A logistic regression model was fit to the data, modelling the risk of fever as a continuous function of the parasite density. The model was of the form \({\text{logit}}\left( {\pi_{i} } \right) = \alpha + f\left( {x_{i} } \right)\) where \(\pi_{i}\) is the probability that observation \(i\) with parasite density \(x_{i}\) is a (fever) case. Along with \(f\left( {x_{i} } \right) = \beta x_{i}^{\tau }\), a smooth monotonic function of \(x^{\tau }\) where \(\tau\) is the power transformation of the parasite density. This power function \(\tau\) was tested at different values between 0.10 and 0.90 with a precision of 0.01 and the value that maximized the log-likelihood best was chosen. The malaria attributable fraction (MAF),\(\lambda\), was estimated using the slope coefficient of the logistic regression; \(\lambda = \left( {{1 \mathord{\left/ {\vphantom {1 N}} \right. \kern-\nulldelimiterspace} N}} \right){{\sum\limits_{1}^{i} {\left( {R_{i} - 1} \right)} } \mathord{\left/ {\vphantom {{\sum\limits_{1}^{i} {\left( {R_{i} - 1} \right)} } {R_{i} }}} \right. \kern-\nulldelimiterspace} {R_{i} }}\) where \(R_{i} = \exp \left[ {f\left( {x_{i} } \right)} \right]\) and the standard error was estimated using the bootstrap approach with 1000 bootstrap samples [1].

Bayesian latent class

For the Bayesian latent class model, the parasite density was resolved to a mixture of two multinomial distributions. One component \(g_{1} (.)\) corresponds to non-malaria fever episodes and the other component, \(g_{2} (.)\) to children with clinical malaria episodes (fever and parasites).
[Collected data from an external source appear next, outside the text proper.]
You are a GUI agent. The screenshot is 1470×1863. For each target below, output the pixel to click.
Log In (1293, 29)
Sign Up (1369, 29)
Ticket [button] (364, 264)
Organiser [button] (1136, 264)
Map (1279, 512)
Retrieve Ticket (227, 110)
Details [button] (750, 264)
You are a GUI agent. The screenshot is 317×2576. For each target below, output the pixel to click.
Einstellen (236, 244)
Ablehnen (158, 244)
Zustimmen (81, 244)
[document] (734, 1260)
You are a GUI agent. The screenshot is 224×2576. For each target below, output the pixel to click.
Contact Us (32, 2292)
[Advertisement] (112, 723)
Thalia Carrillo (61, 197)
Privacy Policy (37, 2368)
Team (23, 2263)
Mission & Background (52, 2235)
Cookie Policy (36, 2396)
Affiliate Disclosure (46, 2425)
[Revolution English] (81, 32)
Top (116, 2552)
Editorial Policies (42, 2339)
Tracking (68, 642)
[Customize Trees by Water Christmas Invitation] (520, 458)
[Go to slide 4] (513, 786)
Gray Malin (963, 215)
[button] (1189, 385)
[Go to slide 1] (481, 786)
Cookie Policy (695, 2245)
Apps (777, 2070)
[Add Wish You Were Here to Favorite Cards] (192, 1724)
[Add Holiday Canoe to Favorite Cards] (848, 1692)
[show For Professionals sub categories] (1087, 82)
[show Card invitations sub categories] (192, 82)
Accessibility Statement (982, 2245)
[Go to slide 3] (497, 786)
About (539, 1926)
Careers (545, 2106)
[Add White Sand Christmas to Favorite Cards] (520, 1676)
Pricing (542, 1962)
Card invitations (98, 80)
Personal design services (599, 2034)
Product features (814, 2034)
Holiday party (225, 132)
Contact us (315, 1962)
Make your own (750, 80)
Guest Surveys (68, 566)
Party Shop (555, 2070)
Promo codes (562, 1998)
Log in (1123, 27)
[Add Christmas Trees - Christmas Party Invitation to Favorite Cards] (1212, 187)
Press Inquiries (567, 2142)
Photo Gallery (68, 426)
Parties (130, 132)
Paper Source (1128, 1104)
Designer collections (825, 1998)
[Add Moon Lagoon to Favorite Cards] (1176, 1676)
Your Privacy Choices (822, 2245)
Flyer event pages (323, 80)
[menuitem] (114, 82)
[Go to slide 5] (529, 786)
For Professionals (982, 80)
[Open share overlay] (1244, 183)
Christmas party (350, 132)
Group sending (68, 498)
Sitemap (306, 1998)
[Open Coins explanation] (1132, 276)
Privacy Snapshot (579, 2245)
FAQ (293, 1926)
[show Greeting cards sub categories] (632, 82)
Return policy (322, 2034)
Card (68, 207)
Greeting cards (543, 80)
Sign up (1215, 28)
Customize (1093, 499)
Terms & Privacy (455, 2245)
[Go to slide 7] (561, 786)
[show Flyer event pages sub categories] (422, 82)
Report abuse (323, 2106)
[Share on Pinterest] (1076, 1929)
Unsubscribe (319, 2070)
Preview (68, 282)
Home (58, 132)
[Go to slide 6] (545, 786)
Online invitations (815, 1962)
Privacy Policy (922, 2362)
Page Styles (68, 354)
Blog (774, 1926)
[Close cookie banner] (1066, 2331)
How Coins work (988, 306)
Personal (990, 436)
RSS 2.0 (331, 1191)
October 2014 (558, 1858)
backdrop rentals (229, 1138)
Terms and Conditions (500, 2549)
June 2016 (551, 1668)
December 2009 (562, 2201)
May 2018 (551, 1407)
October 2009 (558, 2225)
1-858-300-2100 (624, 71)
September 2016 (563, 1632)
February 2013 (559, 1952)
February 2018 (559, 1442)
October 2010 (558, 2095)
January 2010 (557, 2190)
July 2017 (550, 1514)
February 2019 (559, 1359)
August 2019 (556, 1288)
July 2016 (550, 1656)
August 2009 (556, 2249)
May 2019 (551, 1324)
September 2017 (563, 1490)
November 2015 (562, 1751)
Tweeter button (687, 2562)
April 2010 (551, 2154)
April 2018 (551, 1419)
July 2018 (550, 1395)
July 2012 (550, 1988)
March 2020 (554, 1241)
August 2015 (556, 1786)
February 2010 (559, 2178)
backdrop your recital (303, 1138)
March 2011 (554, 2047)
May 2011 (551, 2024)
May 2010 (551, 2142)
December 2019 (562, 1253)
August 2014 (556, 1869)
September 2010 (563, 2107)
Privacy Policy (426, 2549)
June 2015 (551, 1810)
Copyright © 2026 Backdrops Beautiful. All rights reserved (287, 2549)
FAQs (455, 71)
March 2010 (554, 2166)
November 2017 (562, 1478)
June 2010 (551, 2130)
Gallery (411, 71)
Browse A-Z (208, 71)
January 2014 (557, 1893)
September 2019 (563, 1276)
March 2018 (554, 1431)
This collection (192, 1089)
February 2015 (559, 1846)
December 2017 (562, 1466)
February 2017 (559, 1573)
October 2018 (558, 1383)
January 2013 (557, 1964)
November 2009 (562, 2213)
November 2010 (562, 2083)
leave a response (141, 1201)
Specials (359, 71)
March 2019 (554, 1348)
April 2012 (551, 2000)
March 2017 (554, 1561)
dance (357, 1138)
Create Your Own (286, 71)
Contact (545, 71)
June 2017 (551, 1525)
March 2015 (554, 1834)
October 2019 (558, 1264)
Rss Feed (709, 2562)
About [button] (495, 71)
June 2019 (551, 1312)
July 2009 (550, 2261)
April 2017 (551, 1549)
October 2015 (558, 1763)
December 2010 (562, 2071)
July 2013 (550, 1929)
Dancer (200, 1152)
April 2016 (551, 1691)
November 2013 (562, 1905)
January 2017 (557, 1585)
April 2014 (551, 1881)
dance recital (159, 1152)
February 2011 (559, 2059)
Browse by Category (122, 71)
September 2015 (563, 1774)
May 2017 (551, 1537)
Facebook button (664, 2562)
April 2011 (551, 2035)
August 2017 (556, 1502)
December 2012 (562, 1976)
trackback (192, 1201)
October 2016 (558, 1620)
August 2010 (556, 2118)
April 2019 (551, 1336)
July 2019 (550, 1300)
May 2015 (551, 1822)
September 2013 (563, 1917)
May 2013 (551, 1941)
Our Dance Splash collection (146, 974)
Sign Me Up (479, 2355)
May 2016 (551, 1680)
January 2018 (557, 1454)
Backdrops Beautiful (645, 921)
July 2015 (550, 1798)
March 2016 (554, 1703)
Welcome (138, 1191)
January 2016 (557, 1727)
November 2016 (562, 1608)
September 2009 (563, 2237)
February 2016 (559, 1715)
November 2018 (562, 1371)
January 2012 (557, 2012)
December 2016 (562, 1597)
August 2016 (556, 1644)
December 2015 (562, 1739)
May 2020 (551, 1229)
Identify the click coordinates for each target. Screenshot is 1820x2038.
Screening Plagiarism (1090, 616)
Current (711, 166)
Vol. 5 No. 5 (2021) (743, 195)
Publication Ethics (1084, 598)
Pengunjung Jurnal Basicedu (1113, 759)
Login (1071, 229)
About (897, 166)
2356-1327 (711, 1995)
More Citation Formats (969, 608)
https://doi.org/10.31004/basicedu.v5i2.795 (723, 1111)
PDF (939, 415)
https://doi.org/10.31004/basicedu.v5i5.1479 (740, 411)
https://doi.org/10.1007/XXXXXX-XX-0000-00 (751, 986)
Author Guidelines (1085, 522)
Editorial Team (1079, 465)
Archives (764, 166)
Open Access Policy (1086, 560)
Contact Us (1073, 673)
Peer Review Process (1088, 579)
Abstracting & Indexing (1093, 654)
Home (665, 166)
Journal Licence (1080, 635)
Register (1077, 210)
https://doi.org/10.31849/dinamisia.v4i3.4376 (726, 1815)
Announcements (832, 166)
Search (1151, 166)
Parasite levels during the cross-sectional bleed were available and were used as the training sample, i.e., a sample that comes from the component of the mixture corresponding to children without fever but who may have parasites. The data was then divided into \(K\) ordered categories over the range of the parasite density \({\mathbf{x}}\). This was followed by counting the of test samples \({\mathbf{n}} = \left( {n_{0} ,n_{1} ,...,n_{k - 1} } \right)\) and control samples (non-fever cases) \({\mathbf{m}} = \left( {m_{0} ,m_{1} ,...,m_{k - 1} } \right)\). Then the MAF,\(\lambda\), was then estimated from the two multinomial distributions,

$$\begin{gathered} \theta_{i} = P\left( {x \in {\text{ category i | }}P_{1} } \right), \hfill \\ \phi_{i} = P\left( {x \in {\text{ category i | }}P_{2} } \right), \hfill \\ \lambda = P\left( {x \in P_{2} } \right) \hfill \\ \end{gathered}$$

The parameters \(P_{1}\) and \(P_{2}\) are the distributions functions of the components \(g_{1} (.)\) and \(g_{2} (.)\) respectively. The category-specific attributable fractions were obtained using,

$$\lambda_{i} = P\left( {x \in P_{2} { | }x \, \in {\text{category i }}} \right) = \frac{{\lambda \phi_{i} }}{{\left( {1 - \lambda } \right)\theta_{i} + \lambda \phi_{i} }}.$$

To estimate the probability, \(\lambda_{ind}\), of each individual case of fever being attributable to malaria local and piece-wise cubic polynomial models were used. The models were fitted using category-specific MAF, \(\lambda_{c}\), together with the category-specific midpoint of parasite density. This was followed by predicting the individual \(\lambda_{ind}\) using their parasite density measurements from the results of various model fitting functions.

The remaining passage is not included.